Which reminded me of an article I read and commented on a while back, on Korean adoptees returning to Korea as adults; though they lamented the cruelty of Korean society at the time, unwelcoming to single mothers and their children, their complaints about their American life were not really about adoption per se as living as a minority and feeling that they “belonged” elsewhere, where they would be in the majority culture.
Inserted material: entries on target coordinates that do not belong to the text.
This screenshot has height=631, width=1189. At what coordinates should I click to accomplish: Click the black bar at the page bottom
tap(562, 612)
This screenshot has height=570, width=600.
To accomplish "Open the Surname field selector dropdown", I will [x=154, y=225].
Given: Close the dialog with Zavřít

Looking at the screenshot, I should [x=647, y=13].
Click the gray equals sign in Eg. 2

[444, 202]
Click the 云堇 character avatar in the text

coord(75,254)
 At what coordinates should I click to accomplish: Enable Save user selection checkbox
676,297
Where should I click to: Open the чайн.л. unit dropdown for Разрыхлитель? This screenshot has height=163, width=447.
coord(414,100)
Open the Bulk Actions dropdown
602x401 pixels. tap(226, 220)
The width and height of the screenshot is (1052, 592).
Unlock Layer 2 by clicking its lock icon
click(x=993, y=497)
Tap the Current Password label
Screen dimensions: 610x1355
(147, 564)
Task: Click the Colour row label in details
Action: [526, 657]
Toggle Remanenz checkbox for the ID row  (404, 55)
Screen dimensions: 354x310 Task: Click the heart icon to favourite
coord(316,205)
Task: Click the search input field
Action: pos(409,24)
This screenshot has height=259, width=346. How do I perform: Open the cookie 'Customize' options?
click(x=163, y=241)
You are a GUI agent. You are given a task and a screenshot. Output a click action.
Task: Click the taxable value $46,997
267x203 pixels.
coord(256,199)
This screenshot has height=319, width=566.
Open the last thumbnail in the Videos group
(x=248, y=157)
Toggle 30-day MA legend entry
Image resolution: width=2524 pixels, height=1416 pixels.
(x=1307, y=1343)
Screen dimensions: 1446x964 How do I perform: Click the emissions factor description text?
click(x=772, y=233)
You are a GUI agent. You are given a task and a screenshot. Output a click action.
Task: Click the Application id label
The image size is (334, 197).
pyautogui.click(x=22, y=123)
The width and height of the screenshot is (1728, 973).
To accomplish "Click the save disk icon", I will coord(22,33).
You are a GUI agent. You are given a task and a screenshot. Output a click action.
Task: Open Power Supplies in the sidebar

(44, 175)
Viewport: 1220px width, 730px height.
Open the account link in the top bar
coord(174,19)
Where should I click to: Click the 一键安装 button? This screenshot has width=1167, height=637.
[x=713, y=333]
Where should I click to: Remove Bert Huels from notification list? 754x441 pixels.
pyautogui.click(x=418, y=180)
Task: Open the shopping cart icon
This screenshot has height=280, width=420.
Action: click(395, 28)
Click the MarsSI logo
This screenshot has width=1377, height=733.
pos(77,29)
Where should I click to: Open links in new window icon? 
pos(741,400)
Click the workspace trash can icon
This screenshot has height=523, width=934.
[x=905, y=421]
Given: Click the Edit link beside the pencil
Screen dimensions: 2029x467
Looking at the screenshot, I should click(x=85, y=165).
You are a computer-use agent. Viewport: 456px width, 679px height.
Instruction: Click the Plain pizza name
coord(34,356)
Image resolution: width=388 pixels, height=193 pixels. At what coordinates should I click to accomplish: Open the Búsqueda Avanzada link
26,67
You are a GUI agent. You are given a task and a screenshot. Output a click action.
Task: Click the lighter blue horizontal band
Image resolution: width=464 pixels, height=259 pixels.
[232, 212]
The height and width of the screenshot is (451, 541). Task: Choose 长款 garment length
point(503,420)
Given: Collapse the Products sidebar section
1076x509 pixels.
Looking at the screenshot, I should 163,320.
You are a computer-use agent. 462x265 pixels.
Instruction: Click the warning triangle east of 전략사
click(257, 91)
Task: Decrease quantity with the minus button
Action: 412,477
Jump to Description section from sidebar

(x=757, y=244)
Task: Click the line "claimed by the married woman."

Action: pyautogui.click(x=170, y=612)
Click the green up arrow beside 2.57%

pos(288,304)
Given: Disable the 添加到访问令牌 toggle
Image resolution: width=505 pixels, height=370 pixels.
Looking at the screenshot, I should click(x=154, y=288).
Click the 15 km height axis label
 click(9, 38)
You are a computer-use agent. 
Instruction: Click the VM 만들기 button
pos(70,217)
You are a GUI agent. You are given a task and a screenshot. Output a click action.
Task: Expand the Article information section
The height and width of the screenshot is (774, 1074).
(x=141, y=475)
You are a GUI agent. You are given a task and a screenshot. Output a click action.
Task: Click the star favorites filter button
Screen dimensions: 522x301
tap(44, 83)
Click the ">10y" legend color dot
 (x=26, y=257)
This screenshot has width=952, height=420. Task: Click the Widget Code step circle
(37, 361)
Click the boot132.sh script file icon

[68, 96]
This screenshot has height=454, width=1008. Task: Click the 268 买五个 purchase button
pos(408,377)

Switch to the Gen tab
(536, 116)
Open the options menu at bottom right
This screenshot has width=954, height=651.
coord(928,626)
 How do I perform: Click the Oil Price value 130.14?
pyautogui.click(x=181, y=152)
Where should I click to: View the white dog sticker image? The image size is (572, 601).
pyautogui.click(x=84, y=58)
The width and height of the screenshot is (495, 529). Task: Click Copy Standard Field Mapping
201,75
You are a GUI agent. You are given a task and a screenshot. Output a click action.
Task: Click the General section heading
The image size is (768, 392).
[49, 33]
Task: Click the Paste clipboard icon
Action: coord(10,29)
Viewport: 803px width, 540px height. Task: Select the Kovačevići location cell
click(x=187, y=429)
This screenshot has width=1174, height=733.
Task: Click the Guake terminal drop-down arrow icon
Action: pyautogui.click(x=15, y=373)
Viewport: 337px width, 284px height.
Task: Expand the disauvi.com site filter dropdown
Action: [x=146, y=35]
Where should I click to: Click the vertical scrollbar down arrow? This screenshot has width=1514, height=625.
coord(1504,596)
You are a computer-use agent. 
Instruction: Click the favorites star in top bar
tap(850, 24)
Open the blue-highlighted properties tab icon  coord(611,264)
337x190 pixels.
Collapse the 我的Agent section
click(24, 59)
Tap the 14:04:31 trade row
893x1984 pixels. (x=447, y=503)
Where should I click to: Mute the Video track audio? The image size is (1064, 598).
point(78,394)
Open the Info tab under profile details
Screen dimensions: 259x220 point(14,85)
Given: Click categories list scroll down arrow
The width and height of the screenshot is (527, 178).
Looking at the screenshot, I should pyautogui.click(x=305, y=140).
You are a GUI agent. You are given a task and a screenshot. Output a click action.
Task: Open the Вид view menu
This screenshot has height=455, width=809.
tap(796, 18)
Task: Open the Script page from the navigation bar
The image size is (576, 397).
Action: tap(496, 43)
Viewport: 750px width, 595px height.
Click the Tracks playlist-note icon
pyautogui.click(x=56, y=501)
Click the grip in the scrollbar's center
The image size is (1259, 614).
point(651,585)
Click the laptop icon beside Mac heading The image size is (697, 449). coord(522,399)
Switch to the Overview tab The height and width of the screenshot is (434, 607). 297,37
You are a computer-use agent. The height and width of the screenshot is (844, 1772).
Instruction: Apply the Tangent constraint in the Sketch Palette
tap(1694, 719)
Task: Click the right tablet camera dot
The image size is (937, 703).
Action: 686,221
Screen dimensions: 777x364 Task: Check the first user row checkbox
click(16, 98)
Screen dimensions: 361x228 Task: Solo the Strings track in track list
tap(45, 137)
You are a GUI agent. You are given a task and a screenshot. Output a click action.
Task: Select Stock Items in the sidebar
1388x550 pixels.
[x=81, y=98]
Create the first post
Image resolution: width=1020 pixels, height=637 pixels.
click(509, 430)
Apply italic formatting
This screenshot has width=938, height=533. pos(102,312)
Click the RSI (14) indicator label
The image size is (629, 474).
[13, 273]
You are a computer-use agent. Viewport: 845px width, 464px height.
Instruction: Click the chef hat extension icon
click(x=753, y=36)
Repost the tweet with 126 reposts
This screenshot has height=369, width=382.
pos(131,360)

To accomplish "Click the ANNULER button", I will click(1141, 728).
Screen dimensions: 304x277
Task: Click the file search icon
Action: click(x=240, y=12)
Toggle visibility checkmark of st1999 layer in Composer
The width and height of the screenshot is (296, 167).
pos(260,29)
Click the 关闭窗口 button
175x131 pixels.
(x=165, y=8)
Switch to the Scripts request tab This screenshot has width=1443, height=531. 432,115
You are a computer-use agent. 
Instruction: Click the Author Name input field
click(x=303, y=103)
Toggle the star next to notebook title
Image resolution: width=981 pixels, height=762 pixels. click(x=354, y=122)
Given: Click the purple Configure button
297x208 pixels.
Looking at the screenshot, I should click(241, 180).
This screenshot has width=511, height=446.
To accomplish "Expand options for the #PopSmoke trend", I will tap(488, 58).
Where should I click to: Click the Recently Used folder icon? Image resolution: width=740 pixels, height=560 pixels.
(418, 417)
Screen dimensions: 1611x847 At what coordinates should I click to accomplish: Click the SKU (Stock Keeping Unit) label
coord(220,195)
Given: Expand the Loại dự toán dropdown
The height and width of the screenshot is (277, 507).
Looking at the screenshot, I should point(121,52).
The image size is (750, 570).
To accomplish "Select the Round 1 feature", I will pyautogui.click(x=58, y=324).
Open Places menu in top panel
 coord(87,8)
And now we have this awful, awful story out of South Carolina.  The details are spotty, but the Washington Post has about as much information as I’ve seen anywhere else, though I’ve run out of page views for the month on the computer on which I’m typing this — but none of it makes much sense:  dropped out of high school after 9th grade, then, at the age of 21, he’s unemployed, but no one yet has any idea, that I’ve seen, of what he’s done in the meantime.  There are reports of an imagined “race war” that places him in the same category as the killer in Norway who imagined that he would rally Norwegians to his anti-immigrant cause.  Did he think that his action would cause black residents to riot, and his white imagined-peers to fight back?  Or was this his crusade, and his alone?

In his case, his parents haven’t had anything to say but his uncle has said something to the effect of “that’s not how he was brought up” — and we don’t know whether that’s completely the case or if there was an undercurrent of racism that metastasized into this monstrosity.  Was he “recruited” by White Power groups online in the same way as kids who run off to join ISIS or undertake Lone Wolf attacks, or, if not, did he read and follow them and buy into their ideas from afar?  To judge from the angry twitter comments, South Carolina is lousy with racists — I don’t really know one way or the other.

But what can you do?  We can’t imprison these groups.  And if a child, as a teen or young adult, “converts” to white supremacist ideas, it’s hard to imagine that parents can consistently succeed in raising their kids in a way that’s “immunized” to racism.

There’s the old song, “You’ve Got to be Carefully Taught,” that expresses the idea that it’s only due to one’s upbringing that one is racist, that by nature we are welcoming of differences, and what perpetuates racism is racist adults passing it on to their children.  But what if it’s the reverse — that racism is inborn, an “original sin” if you will, and lies there, dormant, biding its time, but ultimately, being at risk of manifesting itself in some mild way like a preference for socializing with or living near others who look like you, or the extreme of this sort of unfathomable violence — and that openness to those who are different is what has to be taught, and that with difficulty, and with the lessons at risk of being unlearned in the face of some future life circumstances?

Yes, maybe this man, like other recent killers, was mentally ill, and maybe it was just the nature of his delusions that he convinced himself of a “race war” rather shooting at a school or a movie theater.  But it’s more likely to turn out that that was wishful thinking (after all, then we can tell ourselves, “all we need to do is identify the mentally ill people, treat them, and keep guns away from them”), and that he is just as much of sound mind as those ISIS-joining teens.  What then?